The vast majority of the teams came from academia, Peitsch pointed out, and the overall winners and best performers came from all over the globe. “What’s interesting is that overall, it is those places that put—either at the national or the institutional level—a heavy emphasis on systems biology that had the best performers.”
Any Industry
“We meant to be as relevant to an industry where IMPROVER could be deployed as possible,” said Stolovitzky. “We are creating a methodology that can be deployed in any industry that applies systems biology. We are doing this pilot and showing its value within the context of the research and development in systems biology being done at Philip Morris International.”
The best performers were named at the beginning of October at the IMPROVER Symposium*, but the event was not just a symposium; it was a workshop too. The IMPROVER team listened to entrants discuss their algorithms—what worked and what didn’t—in order to extract lessons for other applications. “We had lengthy sessions of discussion that were very, very active and lively!” said Stolovitzky.

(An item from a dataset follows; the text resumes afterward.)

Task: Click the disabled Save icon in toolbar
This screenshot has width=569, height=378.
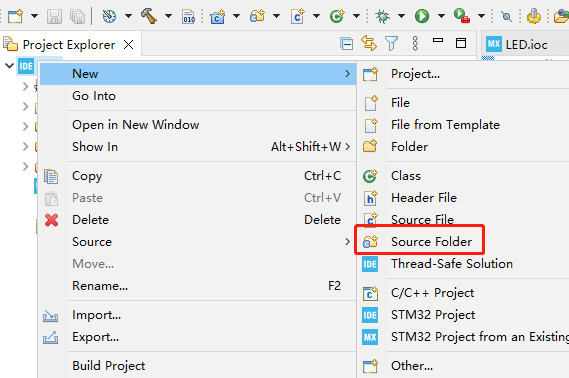Action: point(54,16)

Although no single approach was consistently better than the rest, some methods seemed to have an edge over others. The IMPROVER team is still working on distilling the best practices. The findings revealed in the first symposium will serve as a foundation for subsequent challenges to some extent, though each challenge over the next two to three years will have a different focus.

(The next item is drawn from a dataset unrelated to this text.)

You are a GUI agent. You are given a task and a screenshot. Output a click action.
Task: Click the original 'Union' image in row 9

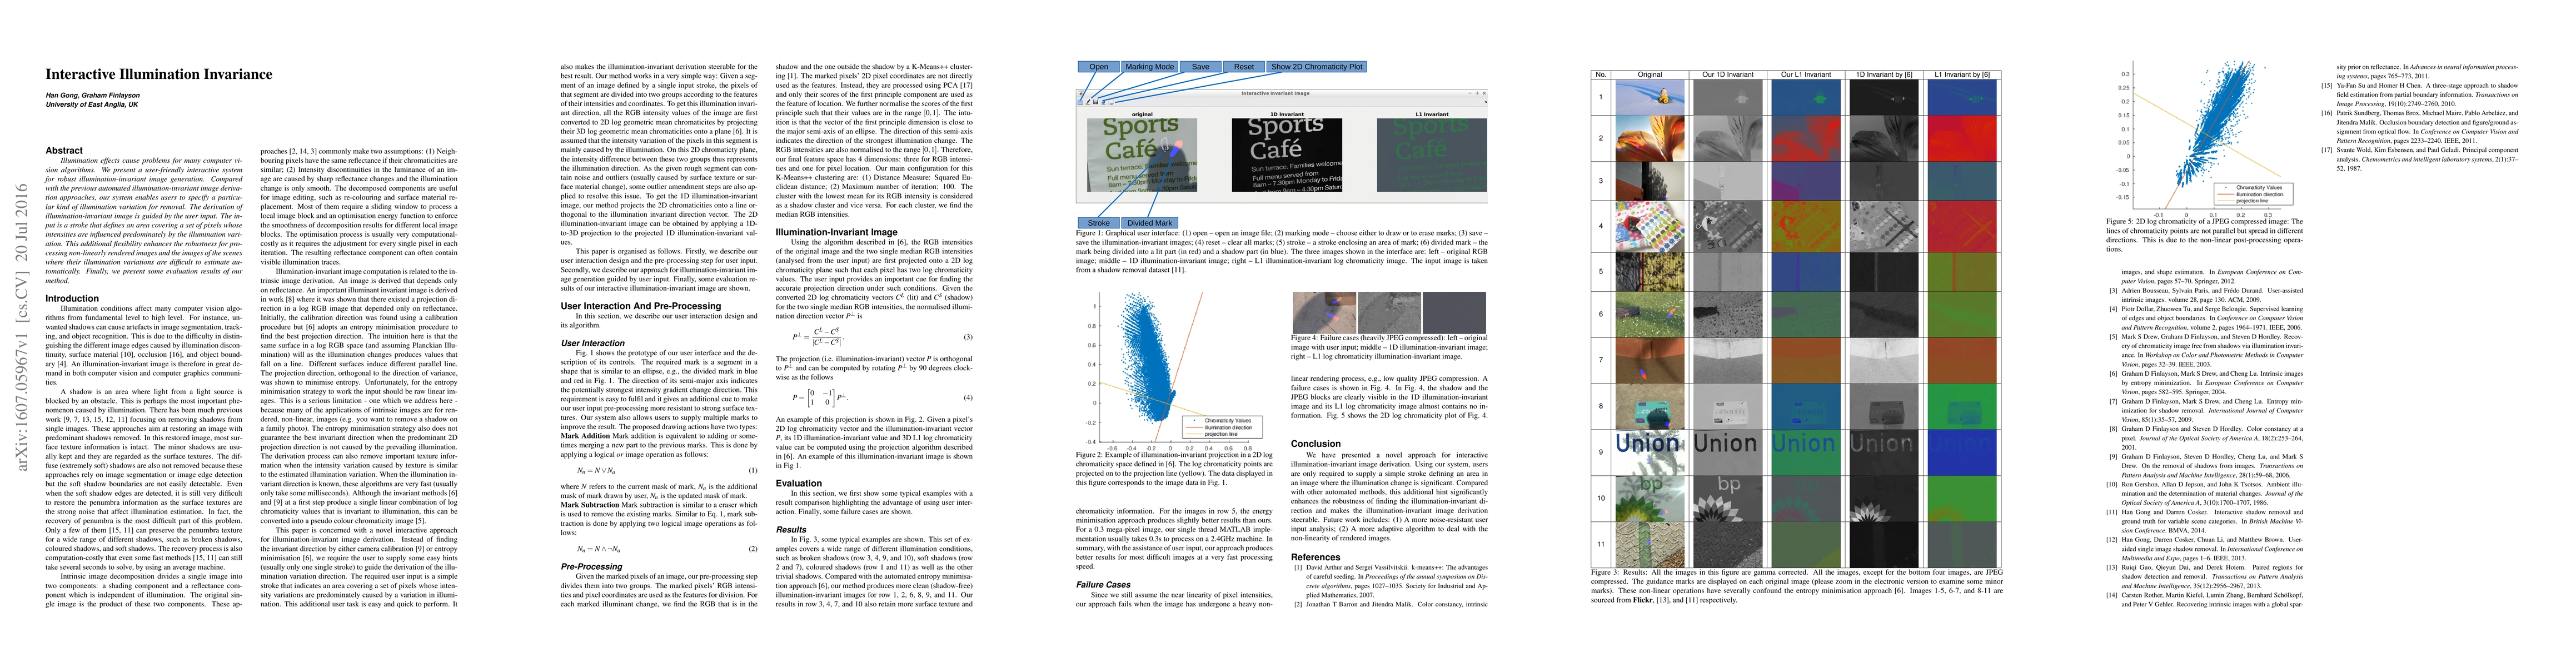point(1649,453)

A grand challenge will focus on COPD and will serve to bring together all of the pieces. The team also plans to publish their findings.
“The competition provides a framework for scientists from all around the world to collaborate, to have common problems, to bring them together at a symposium to try to get consensus on what the right way to approach that particular problem is, which they can then take back into their own environments whether that be industry or academia, to drive forward a verified approach to solving that particular problem,” said Browne. “It’s about using the wisdom of the crowds to solve big challenges in biology.”
The second IMPROVER challenge is due to launch in the second quarter of 2013. The Species Translation Challenge will explore the predictive value of data from different species in the quest to understand more about biological processes.
* The IMPROVER Symposium, 2-3 October 2012, Boston, Mass.